Prompt | Reproduce verbatim the part of the items that opens with the line containing "You are a GUI" and runs through the end of the items, with both ends included, and omit the pictures from your output.

Supplied records |
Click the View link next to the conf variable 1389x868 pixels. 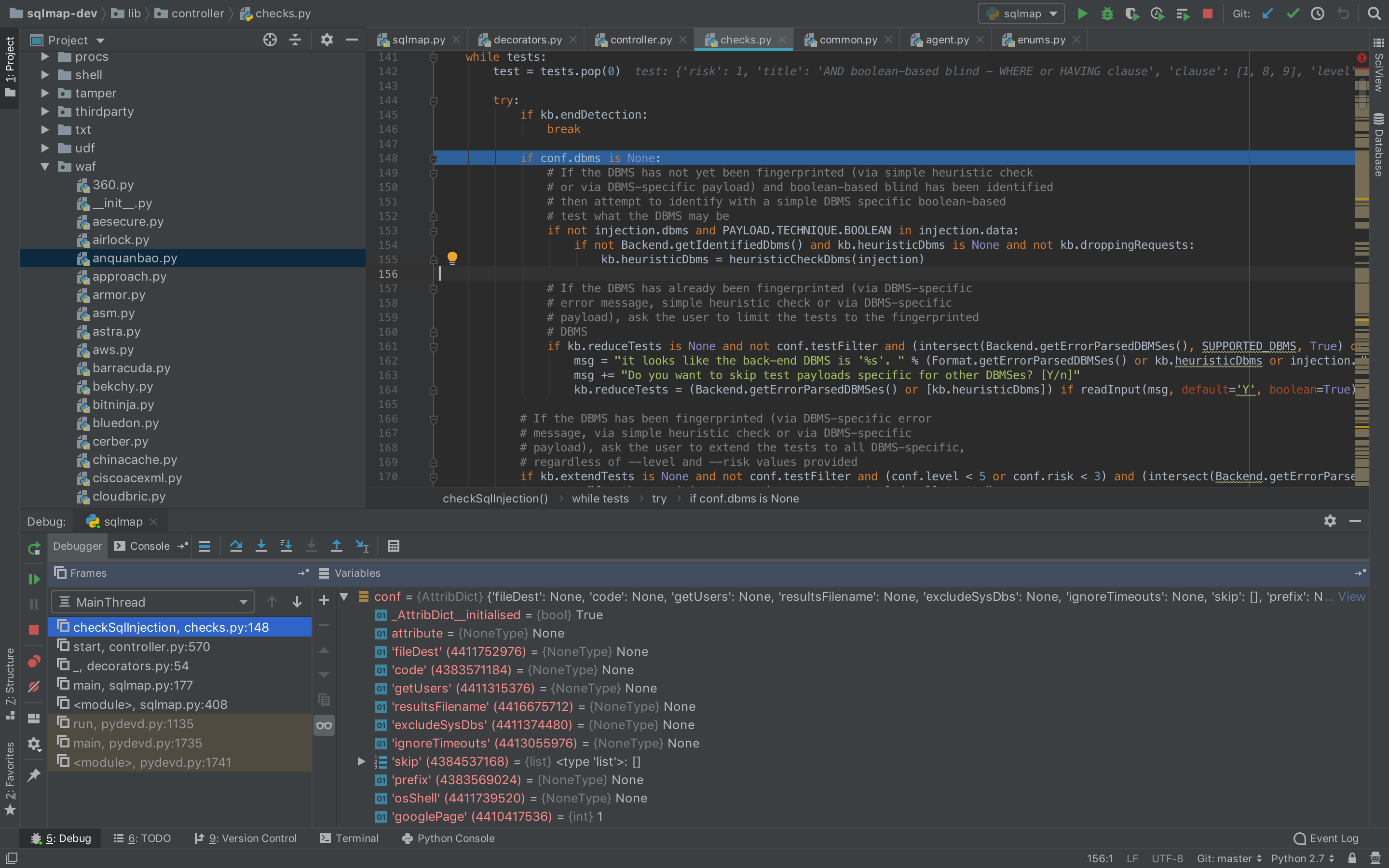pos(1352,597)
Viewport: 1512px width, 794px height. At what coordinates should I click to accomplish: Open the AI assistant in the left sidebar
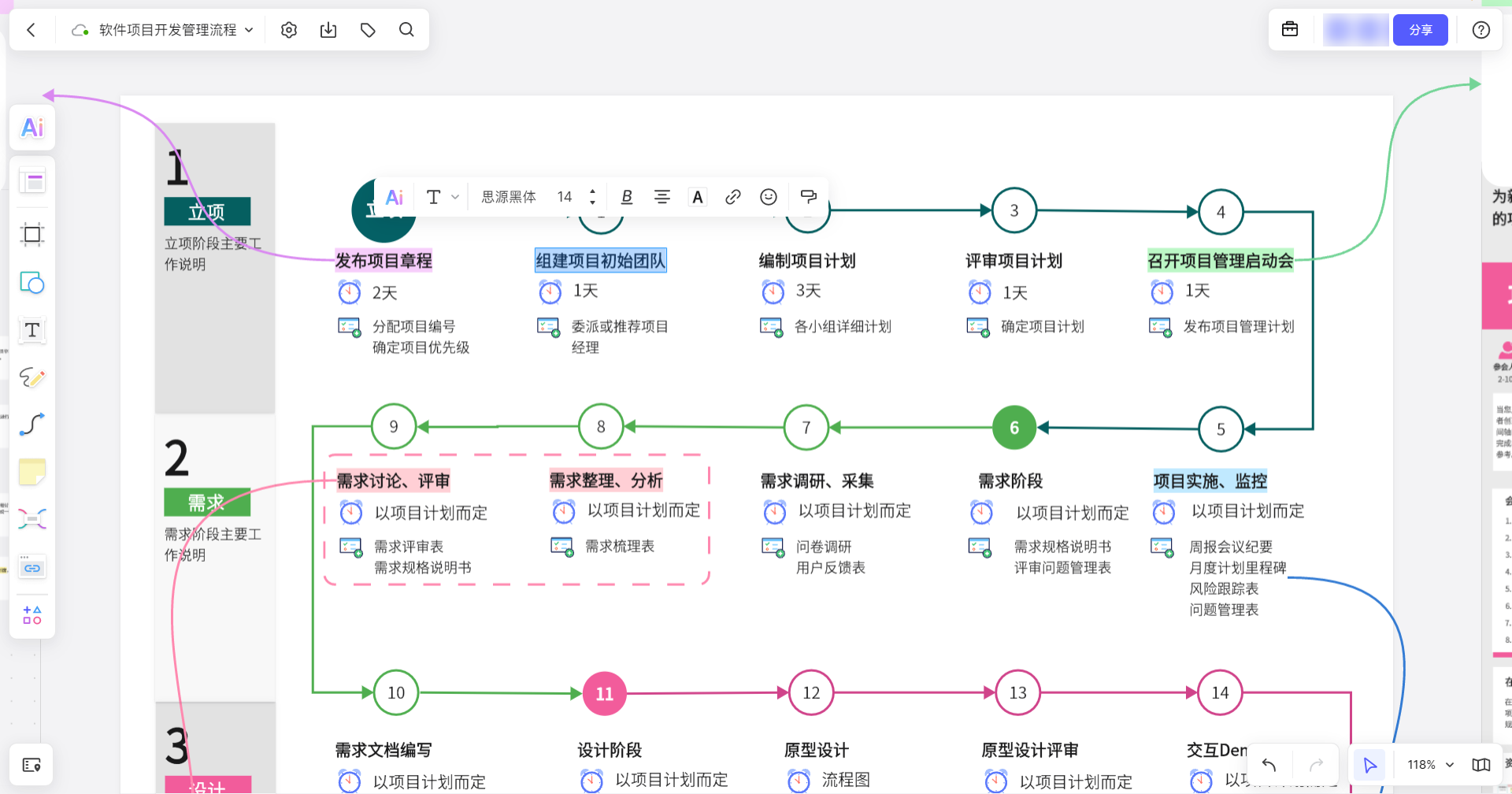click(32, 127)
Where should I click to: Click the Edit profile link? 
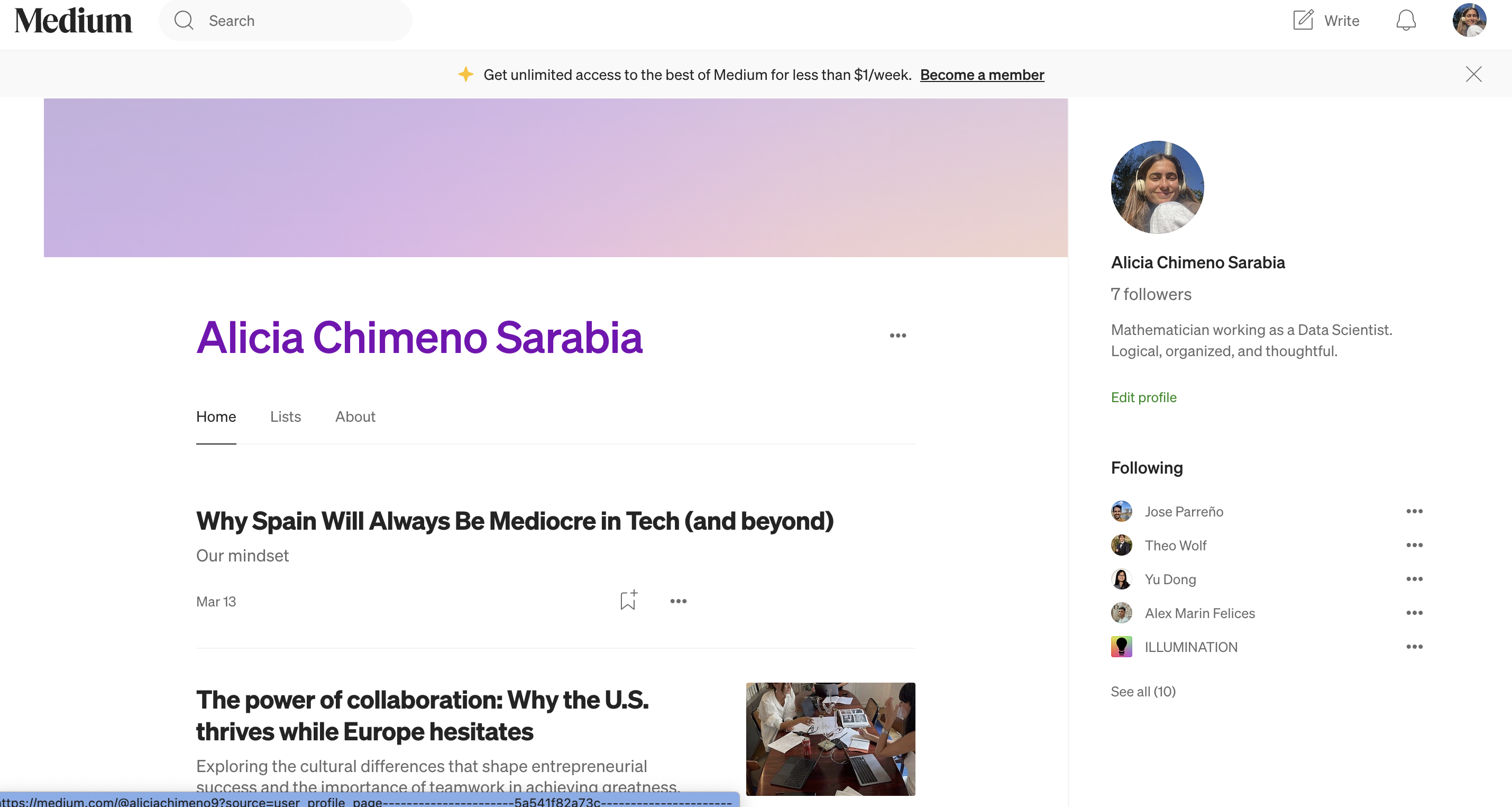click(x=1143, y=397)
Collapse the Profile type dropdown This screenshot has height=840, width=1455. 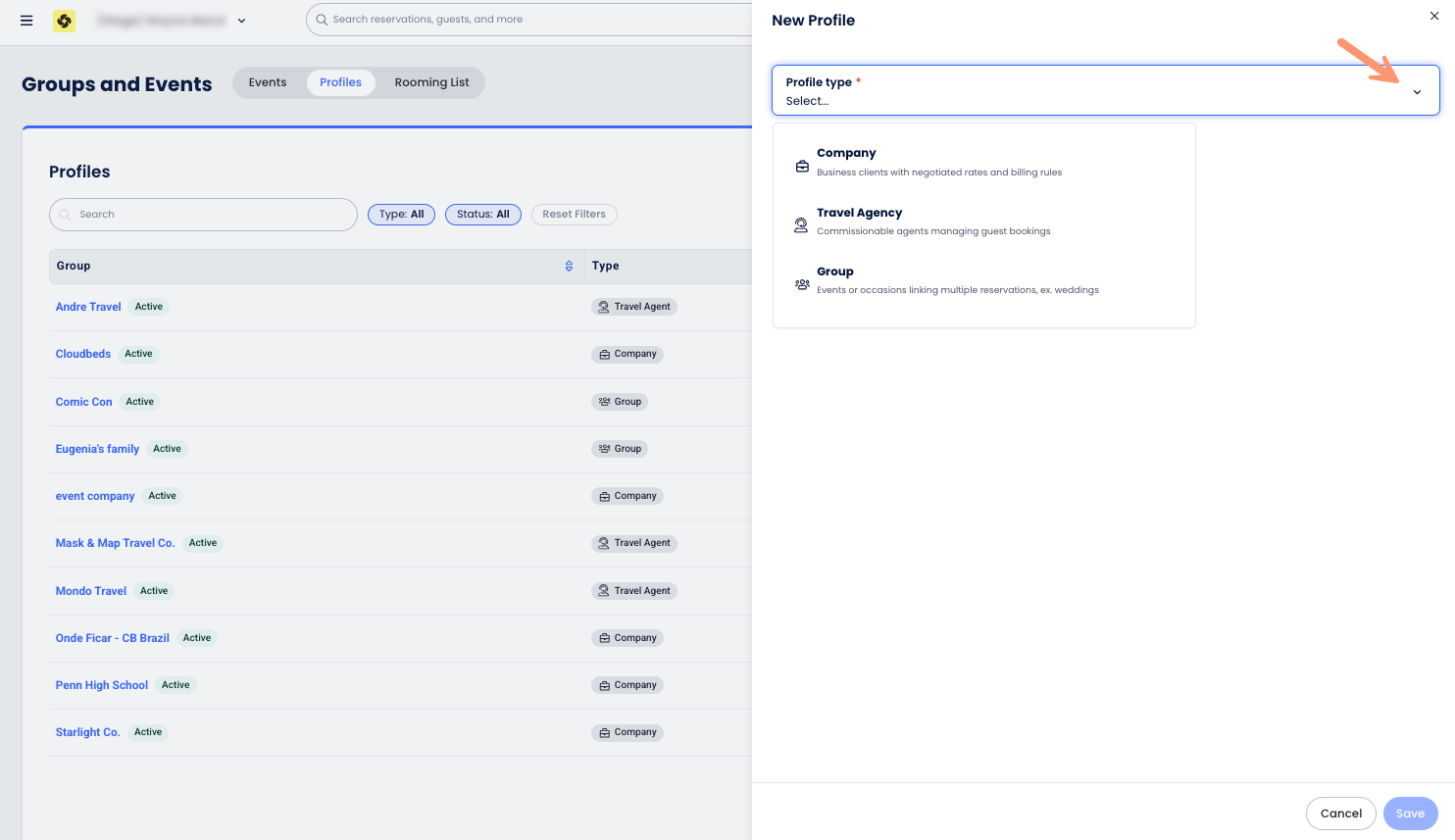[x=1417, y=92]
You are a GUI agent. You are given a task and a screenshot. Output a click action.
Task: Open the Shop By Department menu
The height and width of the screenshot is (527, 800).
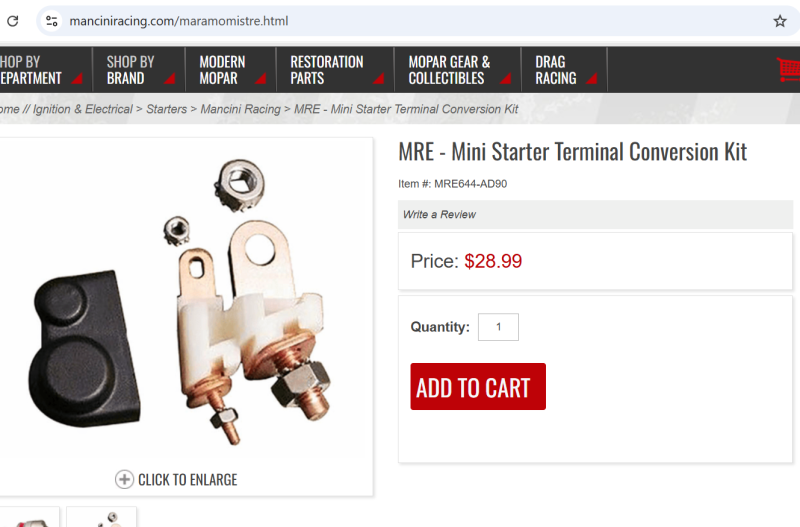pos(30,70)
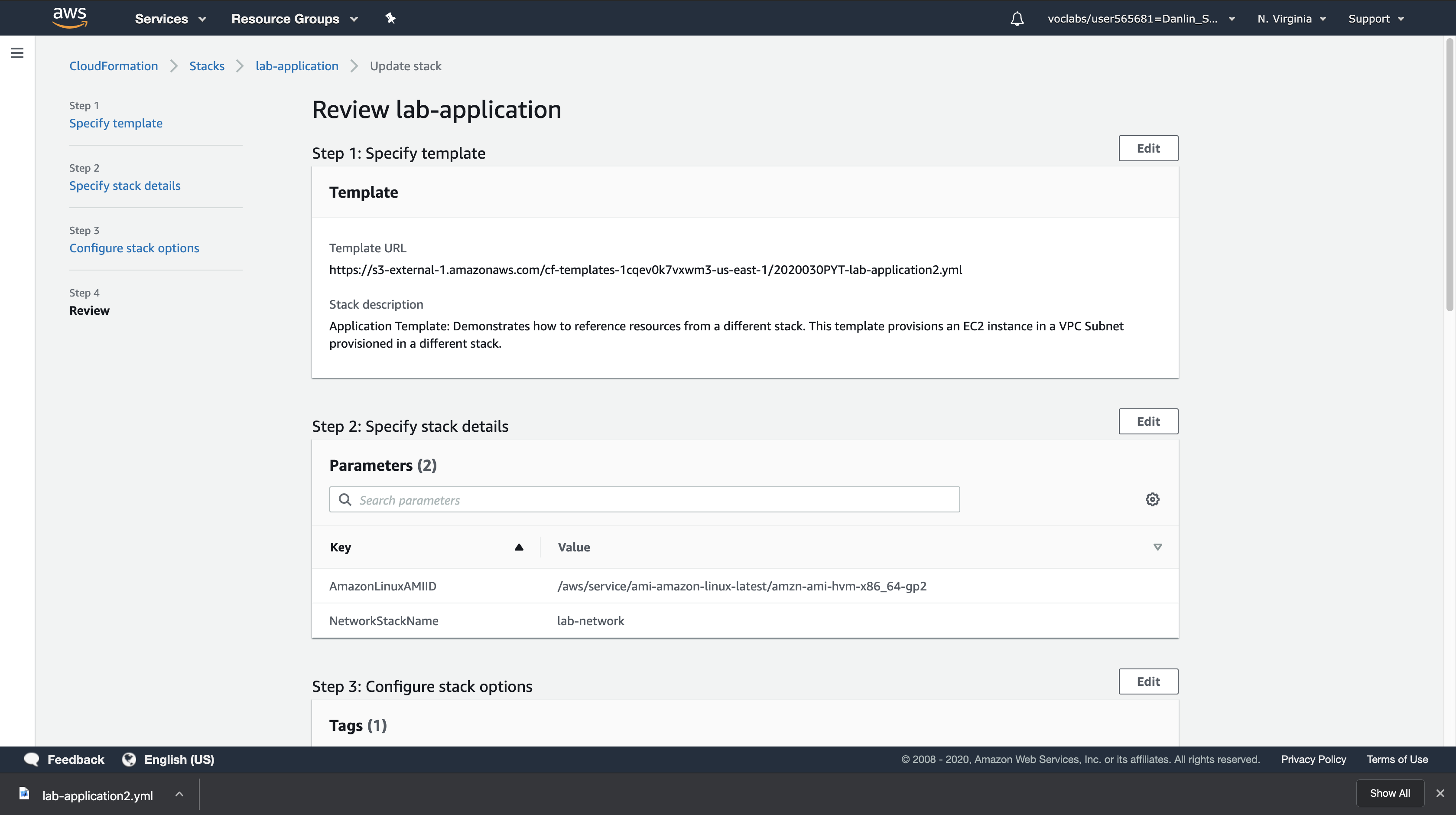Click the magnifier in Search parameters
Image resolution: width=1456 pixels, height=815 pixels.
[345, 499]
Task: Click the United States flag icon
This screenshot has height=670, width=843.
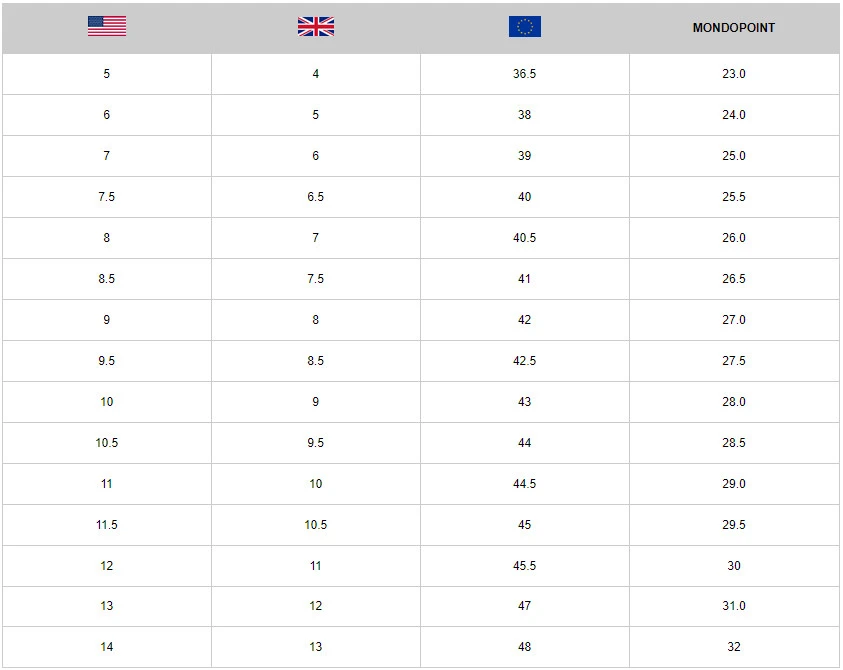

Complete answer |
You are a GUI agent. You are given a task and a screenshot. Output a click action.
Task: Open the Shop By Department menu
The height and width of the screenshot is (527, 800).
pos(30,70)
Click the magnifier in Search parameters
Image resolution: width=1456 pixels, height=815 pixels.
[345, 499]
Task: Click the United States flag icon
This screenshot has height=670, width=843.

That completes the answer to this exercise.